Recorded data

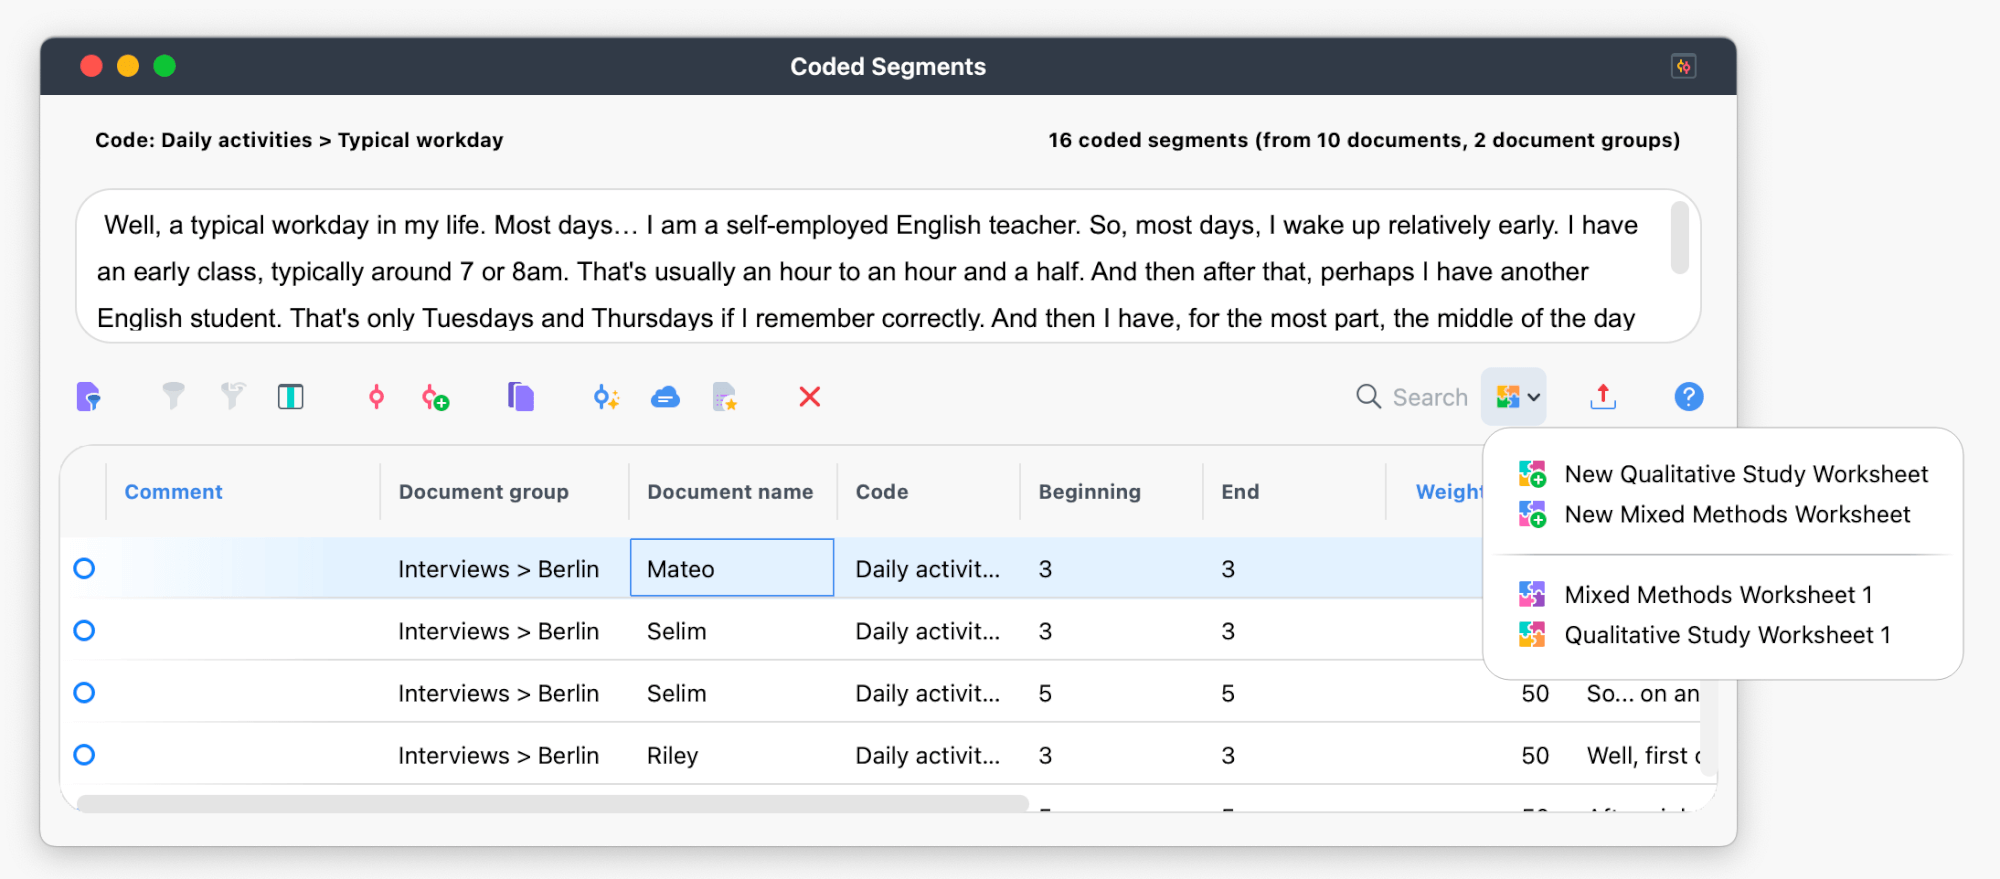Open the select columns tool
2000x879 pixels.
tap(290, 397)
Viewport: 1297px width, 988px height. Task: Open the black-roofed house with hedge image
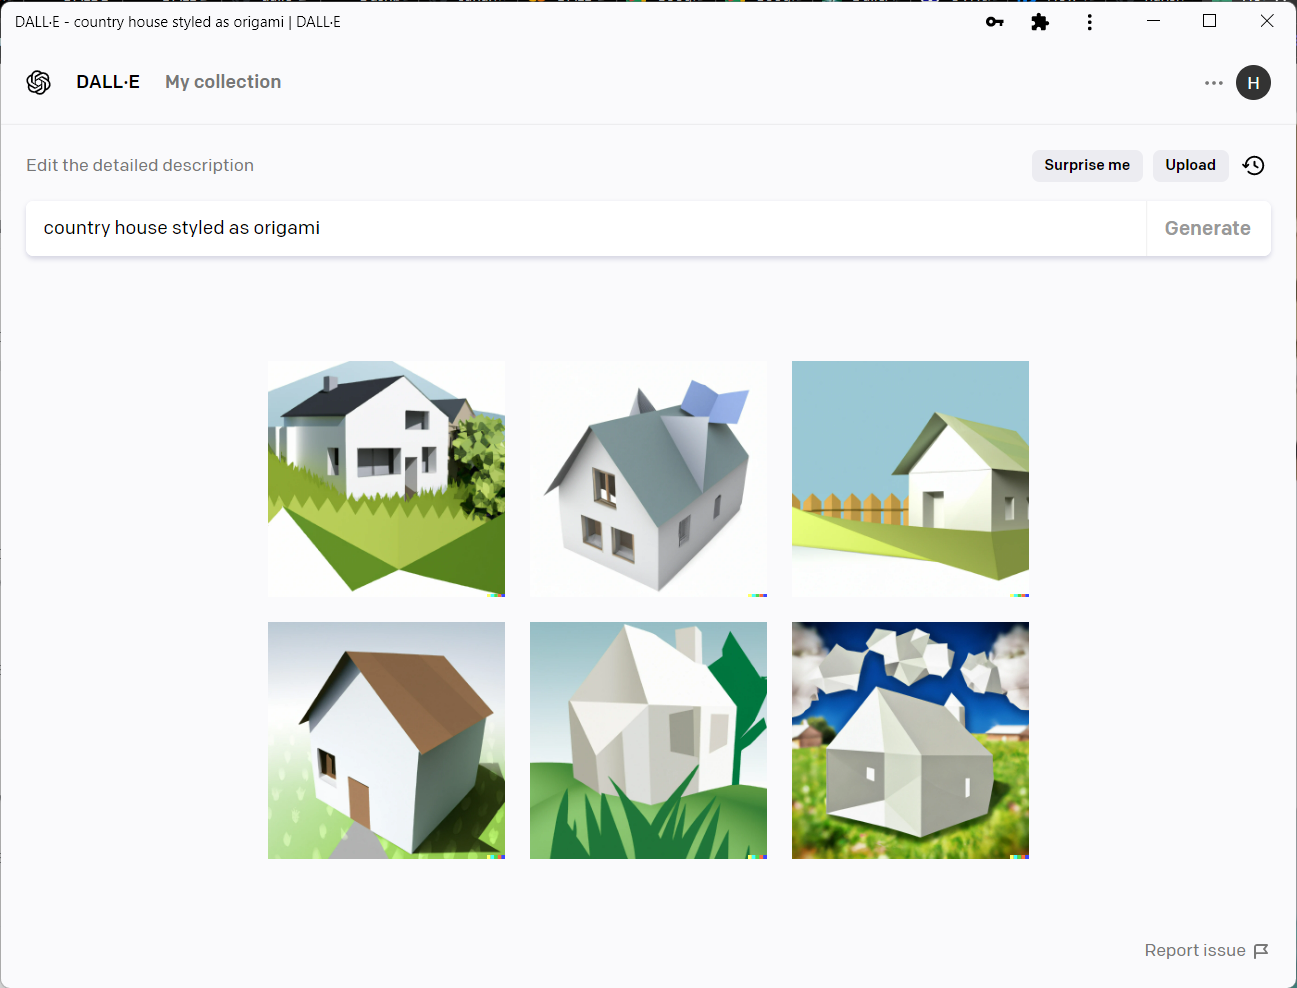pyautogui.click(x=386, y=479)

◆ **Task goal**: Set down word for word every line from the line containing "Viewport: 1297px width, 988px" through the last line of the entries, and nothing more; no pictures.

◆ **Answer section**:
Viewport: 1297px width, 988px height. Task: Open the black-roofed house with hedge image
pyautogui.click(x=386, y=479)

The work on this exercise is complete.